I don't understand what Definition 3 and the quasi-matrix are doing. Specifically:
- Why is the 3rd row of $A\lor (A\to B)$ like that? I get the situation where $A=0$ and $B=1$, $A=1$ and $B=0$, and $A=B=1$ (covered by clause 1 or 2 of Def. 2). But where $A=B=0$ is not covered by any clause. Yet the matrix somehow says that when $A=B=0$, $A\to B$ may either be $1$ or $0$ - why?
- Does Def. 3 have something to do with validity/invalidity? The notion of validity was never discussed until this point, so I don't really understand when is a formula valid (I understand when is a classical, 1st order formula valid of course, but that doesn't seem to explain what's happening here because BLE is supposedly paraconsistent)
- Is Def. 3 just saying that, when all antecendents of a conditional is true but the consequent is false, the conditional is false? But isn't this just a generalisation of clause 1 of Def. 2?

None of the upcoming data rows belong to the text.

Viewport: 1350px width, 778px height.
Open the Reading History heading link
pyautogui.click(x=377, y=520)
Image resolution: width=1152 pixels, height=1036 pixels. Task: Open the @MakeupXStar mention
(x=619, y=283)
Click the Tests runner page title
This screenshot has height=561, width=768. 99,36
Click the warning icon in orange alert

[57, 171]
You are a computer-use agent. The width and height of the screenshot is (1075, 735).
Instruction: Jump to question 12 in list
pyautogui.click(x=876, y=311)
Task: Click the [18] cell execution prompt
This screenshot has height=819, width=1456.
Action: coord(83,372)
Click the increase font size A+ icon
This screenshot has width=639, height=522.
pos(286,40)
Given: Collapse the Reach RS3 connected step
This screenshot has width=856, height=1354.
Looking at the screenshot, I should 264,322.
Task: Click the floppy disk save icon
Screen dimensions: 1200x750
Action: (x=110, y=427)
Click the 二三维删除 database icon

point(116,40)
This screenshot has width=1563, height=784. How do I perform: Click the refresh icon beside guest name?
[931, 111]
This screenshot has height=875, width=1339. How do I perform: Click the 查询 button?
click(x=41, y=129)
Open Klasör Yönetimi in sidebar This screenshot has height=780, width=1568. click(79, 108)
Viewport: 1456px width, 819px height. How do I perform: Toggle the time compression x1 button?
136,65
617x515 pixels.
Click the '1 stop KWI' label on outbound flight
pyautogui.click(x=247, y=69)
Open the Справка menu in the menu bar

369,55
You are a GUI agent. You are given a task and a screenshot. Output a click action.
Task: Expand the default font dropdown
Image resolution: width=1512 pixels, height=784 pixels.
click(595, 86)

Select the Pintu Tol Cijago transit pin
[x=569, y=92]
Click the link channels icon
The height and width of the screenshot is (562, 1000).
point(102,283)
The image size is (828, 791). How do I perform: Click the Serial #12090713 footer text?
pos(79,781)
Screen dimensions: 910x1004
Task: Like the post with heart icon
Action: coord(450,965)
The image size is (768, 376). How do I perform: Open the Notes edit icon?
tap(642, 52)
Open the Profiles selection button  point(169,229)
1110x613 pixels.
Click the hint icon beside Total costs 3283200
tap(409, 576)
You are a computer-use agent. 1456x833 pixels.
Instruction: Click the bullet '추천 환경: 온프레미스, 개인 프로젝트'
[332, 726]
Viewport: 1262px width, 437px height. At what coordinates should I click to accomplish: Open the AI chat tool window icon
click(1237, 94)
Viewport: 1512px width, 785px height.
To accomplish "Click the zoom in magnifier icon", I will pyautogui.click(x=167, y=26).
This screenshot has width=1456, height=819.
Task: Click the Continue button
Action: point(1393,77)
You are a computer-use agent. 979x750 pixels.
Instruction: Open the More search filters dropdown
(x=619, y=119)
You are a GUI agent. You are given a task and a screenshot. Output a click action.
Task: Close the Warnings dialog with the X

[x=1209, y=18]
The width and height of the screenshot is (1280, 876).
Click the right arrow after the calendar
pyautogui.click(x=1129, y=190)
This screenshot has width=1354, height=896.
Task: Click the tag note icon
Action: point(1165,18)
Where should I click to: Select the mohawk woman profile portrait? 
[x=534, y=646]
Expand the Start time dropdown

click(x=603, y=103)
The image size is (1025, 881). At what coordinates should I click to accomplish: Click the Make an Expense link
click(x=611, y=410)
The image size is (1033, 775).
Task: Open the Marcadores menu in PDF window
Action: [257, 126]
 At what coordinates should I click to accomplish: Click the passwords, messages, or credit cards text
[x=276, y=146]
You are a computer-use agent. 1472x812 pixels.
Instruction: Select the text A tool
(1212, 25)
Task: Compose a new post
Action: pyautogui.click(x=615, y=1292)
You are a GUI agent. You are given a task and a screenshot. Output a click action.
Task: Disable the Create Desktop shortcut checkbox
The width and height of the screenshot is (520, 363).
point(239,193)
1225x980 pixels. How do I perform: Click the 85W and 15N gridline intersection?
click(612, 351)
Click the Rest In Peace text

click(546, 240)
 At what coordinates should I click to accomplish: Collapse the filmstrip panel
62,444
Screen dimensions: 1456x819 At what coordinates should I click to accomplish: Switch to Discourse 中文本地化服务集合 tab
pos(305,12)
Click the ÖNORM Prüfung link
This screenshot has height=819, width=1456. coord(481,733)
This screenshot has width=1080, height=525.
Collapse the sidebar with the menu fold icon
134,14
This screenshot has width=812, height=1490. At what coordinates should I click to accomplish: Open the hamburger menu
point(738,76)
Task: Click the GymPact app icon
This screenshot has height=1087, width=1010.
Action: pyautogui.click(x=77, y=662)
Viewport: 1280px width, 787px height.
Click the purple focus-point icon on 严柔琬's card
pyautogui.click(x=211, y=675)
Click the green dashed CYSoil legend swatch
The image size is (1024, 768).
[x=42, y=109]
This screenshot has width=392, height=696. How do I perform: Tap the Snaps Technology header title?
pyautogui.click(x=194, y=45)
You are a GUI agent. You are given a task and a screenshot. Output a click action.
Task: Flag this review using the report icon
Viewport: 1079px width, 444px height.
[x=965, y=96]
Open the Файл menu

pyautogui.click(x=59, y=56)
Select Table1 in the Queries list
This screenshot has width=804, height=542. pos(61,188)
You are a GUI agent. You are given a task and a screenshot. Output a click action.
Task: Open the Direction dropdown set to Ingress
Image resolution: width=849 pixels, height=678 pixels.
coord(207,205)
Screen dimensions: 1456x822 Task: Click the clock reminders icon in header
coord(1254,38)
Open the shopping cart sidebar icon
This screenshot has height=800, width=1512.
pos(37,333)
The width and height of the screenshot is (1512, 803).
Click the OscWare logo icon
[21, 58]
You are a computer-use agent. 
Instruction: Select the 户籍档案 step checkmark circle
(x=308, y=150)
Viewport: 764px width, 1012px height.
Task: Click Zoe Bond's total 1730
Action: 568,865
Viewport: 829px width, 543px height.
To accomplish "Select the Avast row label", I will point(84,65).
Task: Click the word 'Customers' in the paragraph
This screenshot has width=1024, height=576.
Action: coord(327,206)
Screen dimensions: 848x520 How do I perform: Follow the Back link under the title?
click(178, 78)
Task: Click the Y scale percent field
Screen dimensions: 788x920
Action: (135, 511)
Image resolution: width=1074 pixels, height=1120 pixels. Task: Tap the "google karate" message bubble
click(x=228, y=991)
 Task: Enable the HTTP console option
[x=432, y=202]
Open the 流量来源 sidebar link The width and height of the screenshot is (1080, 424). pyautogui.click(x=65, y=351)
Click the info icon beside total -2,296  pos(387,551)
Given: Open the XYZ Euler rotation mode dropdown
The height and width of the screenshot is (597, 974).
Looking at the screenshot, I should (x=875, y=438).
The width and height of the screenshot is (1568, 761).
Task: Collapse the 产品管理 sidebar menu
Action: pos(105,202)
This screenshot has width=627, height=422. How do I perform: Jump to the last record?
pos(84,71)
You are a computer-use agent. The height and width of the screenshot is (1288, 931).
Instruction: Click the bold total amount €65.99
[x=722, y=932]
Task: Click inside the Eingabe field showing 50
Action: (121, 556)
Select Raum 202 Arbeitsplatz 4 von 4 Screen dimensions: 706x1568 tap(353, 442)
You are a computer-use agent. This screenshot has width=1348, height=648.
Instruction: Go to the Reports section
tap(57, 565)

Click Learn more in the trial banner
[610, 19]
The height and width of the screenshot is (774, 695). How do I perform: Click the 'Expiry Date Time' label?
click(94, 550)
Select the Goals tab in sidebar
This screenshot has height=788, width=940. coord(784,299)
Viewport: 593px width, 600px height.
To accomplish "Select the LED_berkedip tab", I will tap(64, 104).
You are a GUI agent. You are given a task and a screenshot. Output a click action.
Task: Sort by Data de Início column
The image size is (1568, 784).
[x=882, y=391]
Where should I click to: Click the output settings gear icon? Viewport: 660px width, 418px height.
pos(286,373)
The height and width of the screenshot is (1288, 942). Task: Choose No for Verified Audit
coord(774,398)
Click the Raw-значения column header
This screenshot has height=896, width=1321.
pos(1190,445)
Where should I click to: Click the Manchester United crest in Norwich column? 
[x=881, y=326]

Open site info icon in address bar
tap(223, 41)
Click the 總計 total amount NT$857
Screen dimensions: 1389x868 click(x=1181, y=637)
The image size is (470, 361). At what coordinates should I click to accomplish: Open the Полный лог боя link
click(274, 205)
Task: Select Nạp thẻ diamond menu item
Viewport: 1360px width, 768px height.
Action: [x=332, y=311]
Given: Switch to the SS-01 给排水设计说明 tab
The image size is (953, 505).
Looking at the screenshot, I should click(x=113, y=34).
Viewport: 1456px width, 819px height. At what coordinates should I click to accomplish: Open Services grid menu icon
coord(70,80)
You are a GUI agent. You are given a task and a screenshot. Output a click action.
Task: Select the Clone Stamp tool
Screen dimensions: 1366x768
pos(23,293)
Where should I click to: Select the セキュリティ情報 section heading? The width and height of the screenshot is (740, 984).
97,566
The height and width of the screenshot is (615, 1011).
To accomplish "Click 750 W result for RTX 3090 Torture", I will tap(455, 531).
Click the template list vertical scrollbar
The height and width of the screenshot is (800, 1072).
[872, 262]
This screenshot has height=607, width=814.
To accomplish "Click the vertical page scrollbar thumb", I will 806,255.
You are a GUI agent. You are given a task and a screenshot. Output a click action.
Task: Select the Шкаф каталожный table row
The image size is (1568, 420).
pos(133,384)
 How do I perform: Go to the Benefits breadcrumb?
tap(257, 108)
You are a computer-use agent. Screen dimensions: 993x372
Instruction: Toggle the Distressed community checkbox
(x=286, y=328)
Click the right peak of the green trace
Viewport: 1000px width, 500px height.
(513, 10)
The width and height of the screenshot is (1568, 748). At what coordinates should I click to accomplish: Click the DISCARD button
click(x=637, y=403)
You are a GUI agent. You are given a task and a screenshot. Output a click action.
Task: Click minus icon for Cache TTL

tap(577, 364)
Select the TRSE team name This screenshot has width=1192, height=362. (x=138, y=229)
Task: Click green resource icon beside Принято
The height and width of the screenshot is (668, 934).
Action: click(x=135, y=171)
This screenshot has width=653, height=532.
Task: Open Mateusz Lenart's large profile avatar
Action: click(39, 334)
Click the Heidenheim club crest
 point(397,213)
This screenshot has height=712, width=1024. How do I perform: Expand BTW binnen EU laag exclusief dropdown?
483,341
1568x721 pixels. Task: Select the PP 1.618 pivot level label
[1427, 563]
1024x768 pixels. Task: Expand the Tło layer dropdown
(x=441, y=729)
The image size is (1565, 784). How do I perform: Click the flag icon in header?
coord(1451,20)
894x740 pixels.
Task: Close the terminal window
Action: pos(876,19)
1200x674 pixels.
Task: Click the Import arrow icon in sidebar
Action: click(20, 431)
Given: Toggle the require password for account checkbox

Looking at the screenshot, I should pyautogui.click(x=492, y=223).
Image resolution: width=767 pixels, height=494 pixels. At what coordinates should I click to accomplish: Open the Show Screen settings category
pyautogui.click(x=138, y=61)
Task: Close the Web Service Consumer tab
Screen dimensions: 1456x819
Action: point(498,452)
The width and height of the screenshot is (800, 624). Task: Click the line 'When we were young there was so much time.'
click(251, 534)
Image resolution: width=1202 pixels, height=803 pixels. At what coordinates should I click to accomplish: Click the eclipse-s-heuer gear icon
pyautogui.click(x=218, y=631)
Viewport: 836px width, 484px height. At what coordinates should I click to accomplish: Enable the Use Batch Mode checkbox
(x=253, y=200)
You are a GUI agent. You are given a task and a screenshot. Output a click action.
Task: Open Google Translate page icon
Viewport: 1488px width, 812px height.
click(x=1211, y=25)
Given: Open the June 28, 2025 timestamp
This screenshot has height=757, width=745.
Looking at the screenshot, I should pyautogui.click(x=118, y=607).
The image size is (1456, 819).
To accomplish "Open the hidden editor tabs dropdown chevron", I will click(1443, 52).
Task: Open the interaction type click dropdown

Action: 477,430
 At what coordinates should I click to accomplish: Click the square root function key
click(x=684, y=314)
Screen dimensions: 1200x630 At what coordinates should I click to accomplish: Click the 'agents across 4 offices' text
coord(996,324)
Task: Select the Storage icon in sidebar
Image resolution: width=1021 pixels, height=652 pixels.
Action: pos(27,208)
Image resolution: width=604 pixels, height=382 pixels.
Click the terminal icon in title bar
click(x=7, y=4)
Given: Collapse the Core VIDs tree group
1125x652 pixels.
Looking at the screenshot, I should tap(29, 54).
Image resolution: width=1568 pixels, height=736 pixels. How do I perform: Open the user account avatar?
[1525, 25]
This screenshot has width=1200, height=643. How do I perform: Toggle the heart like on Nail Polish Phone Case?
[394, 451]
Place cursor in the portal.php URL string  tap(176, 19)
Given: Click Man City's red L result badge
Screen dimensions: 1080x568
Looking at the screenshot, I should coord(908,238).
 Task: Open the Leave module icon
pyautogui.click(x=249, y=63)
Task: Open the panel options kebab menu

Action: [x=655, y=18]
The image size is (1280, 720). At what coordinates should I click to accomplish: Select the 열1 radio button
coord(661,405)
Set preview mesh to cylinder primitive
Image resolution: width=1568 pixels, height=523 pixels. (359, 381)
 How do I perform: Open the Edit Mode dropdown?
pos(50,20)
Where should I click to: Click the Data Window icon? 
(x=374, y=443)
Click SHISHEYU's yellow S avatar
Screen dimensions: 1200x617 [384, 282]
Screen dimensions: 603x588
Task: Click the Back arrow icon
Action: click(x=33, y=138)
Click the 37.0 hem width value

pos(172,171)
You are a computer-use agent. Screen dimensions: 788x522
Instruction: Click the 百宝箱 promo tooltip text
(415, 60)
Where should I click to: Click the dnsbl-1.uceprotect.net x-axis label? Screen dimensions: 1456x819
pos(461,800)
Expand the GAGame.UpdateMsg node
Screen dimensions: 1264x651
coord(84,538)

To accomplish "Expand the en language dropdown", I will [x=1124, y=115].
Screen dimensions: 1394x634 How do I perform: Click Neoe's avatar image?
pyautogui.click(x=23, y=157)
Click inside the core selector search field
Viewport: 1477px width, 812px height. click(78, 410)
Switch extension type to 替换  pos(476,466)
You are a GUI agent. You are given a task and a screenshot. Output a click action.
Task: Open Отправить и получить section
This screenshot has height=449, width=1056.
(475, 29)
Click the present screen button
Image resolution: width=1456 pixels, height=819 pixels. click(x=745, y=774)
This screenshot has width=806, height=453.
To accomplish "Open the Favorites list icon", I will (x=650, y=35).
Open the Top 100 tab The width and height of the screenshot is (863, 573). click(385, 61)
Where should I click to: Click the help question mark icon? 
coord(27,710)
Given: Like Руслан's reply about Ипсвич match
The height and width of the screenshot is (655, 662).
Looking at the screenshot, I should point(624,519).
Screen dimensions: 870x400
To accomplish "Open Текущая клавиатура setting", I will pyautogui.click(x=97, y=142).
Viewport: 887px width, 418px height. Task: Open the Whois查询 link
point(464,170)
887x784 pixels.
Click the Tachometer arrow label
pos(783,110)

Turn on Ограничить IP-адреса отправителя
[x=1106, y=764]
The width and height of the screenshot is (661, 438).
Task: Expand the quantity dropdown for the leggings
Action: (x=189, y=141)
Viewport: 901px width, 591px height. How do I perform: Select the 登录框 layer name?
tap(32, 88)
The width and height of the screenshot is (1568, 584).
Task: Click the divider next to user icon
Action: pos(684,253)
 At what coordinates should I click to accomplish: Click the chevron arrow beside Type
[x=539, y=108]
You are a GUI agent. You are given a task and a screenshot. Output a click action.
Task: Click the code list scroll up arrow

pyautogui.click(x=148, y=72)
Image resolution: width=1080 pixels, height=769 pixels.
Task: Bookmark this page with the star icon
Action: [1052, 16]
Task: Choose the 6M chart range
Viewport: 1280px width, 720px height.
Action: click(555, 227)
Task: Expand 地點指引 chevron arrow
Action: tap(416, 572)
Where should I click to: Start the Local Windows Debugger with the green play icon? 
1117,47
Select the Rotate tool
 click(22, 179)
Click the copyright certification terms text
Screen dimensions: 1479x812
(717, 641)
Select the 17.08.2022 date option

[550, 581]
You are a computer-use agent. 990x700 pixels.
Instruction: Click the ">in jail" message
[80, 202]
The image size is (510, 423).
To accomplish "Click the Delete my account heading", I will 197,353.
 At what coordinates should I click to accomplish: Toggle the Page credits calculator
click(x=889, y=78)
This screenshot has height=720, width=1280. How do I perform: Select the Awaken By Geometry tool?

You have to note the peculiar def of semivaluation for $\to$: it does not define the resulting truth value for $A =0$ and $B=0$. Thus in the matrix below there is an additional column $s_1$ that is not allowed in classical truth table.
Please note authors’ comment: semantics for connectives is not compositional.
Now, having $0$ in semival $s_1$, we have that formula $A \lor (A \to B)$ is no more valid simply because there is a valuation that gives value $0$ to the formula.